Uns scheint es angebracht, grundsätzliche Überlegungen zu unserem Verständnis autonomer Sanigruppen zu veröffentlichen, weil zunehmend Einzelpersonen und Gruppen als Sanis auftauchen, die offensichtlich ein eher karitatives Verständnis ihrer Tätigkeit als Demosanis mitbringen. Wir haben das auf einer früheren Version unserer Homepage zum Anlaß genommen, ein Schreiben einer dieser Gruppen abzubilden und unsere Kritik an dieser Herangehensweise zu formulieren. Vor allem die Veröffentlichung des (selbstverständlich anonymisierten) Briefes hat einige Verstimmung ausgelöst.

Wir haben mit der Publikation sicherlich einen Fehler gemacht. In unserer inhaltlichen Kritik sehen wir uns allerdings mehr denn je bestätigt!

» Der Brief

(Der Text des Briefes findet dsich am Ende)
————————
Übungsaufgaben:
**a)** Nennen Sie alle Wörter im Textausschnitt, die die Buchstabenfolge „Sani“ enthalten.
**b)** Was hat laut Textausschnitt vor allem die Veröffentlichung des Briefes ausgelöst?
**c)** Schreiben Sie den Textausschnitt über autonome Sanigruppen nach seinem letzten Satz weiter.
Die Einträge stehen in keinem Zusammenhang mit dem Textausschnitt.

Angaben:
————————
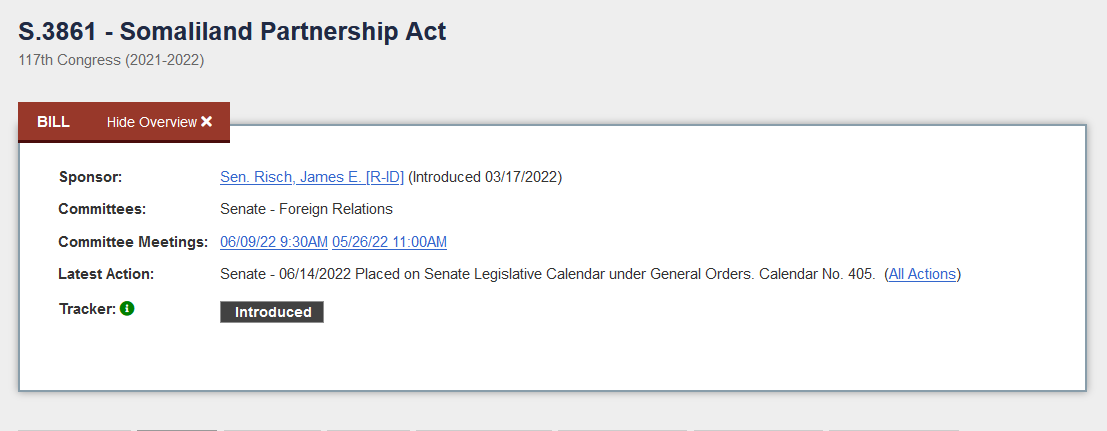The image size is (1107, 431).
Task: Click the Senate - Foreign Relations committee text
Action: [x=306, y=209]
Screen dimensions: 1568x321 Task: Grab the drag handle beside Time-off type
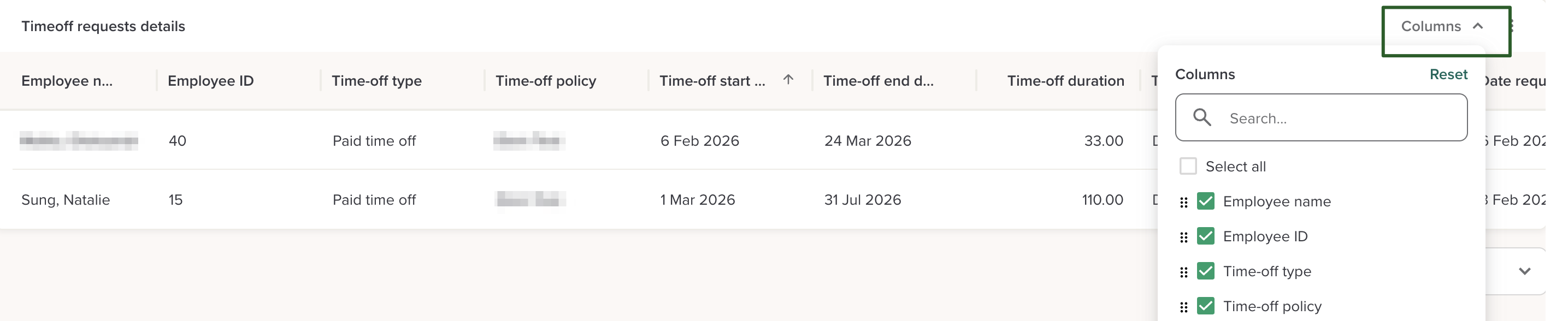pyautogui.click(x=1183, y=272)
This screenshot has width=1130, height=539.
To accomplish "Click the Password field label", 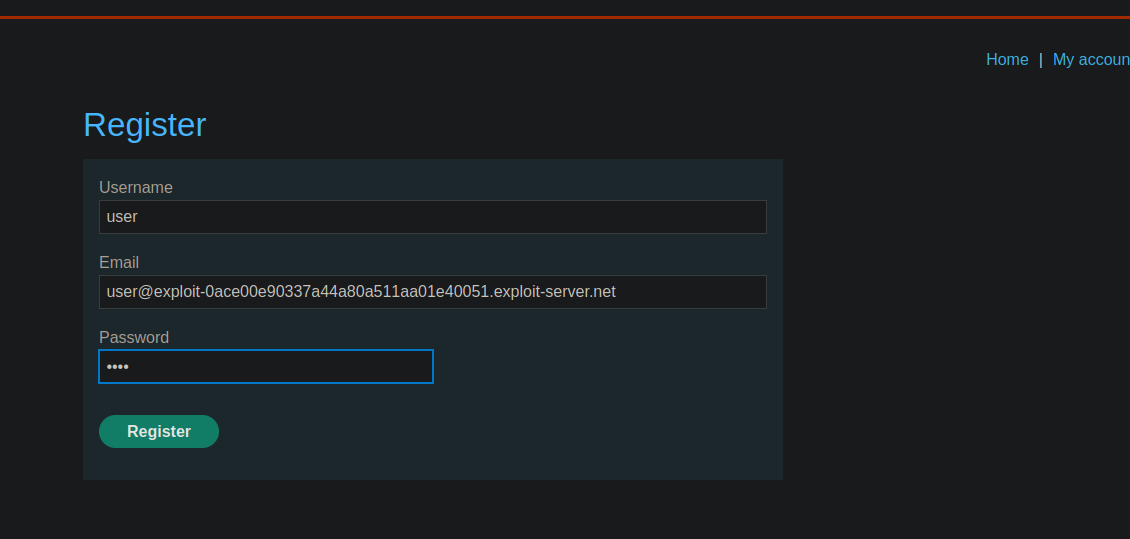I will [x=134, y=338].
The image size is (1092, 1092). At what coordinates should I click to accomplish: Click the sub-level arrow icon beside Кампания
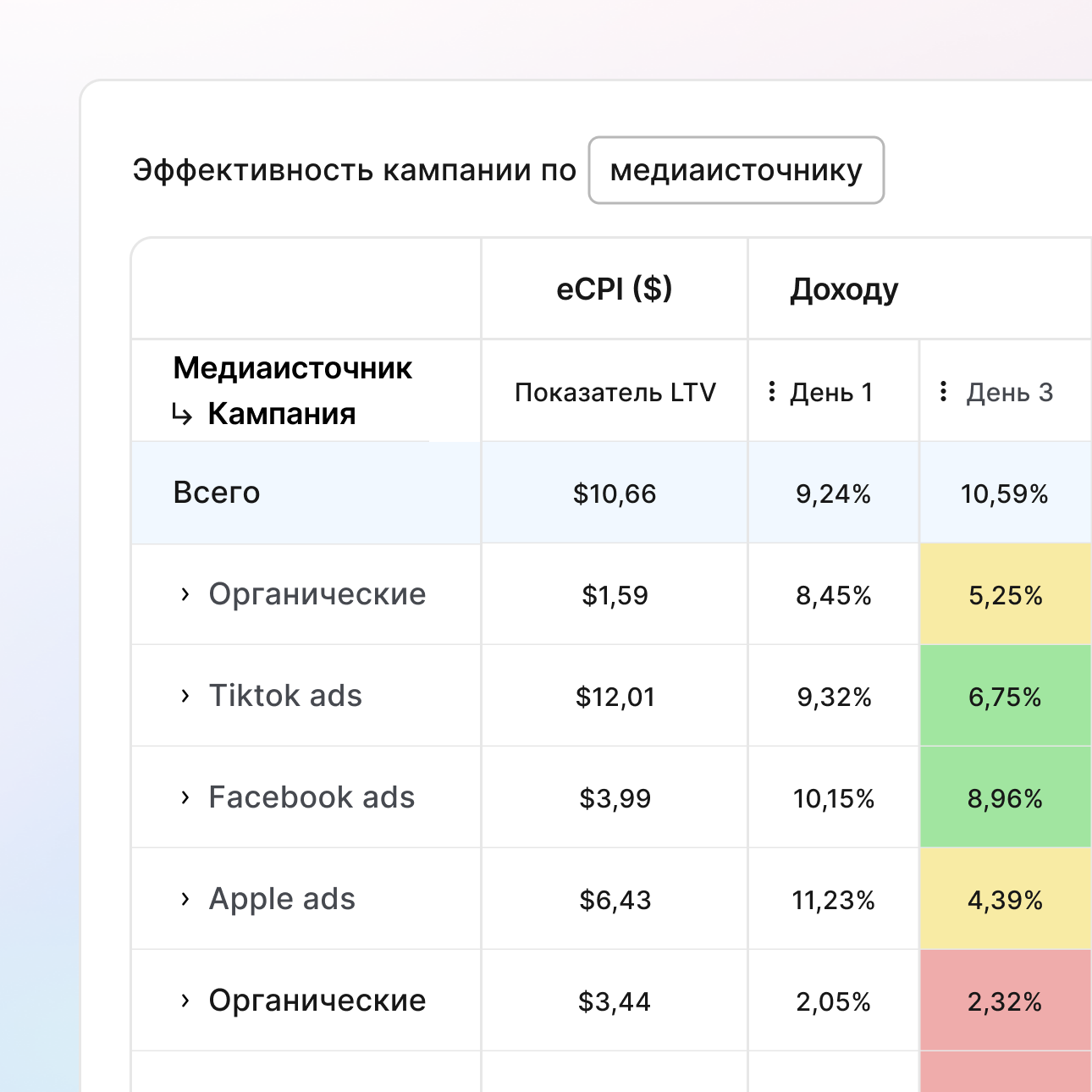pyautogui.click(x=182, y=415)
————————
Lösungen:
**a)** Sanigruppen, Sanis, Demosanis

**b)** Sie hat einige Verstimmung ausgelöst.

**c)**
In den von ihnen vertretenen und praktizierten Organisationsformen sehen wir bestenfalls gutgemeinte Kopien der offiziellen Sanitätsdienste. Wir haben an der hierarchischen und an formalen Qualifikationen festgemachten Struktur der betreffenden Gruppen ebenso heftige Kritik, wie an ihrem uniformierten auftreten. Wir sehen einen grundlegenden Unterschied zwischen Krankenhaus und Demonstration, zwischen "Patienten" und verletzten Genossinnen, zwischen Demosanis und "Helfern", zwischen Demonstration und "Einsatz" (Zitate aus dem Selbstverständnis einer "Sani"-Gruppe).

Statements zum eigenen politischen Ansatz wie

"...die Befreiung der Menschen von den nennen wir's mal negativen Einflüssen unserer Zeit, hin zu einer lebenswerten Welt für alle..."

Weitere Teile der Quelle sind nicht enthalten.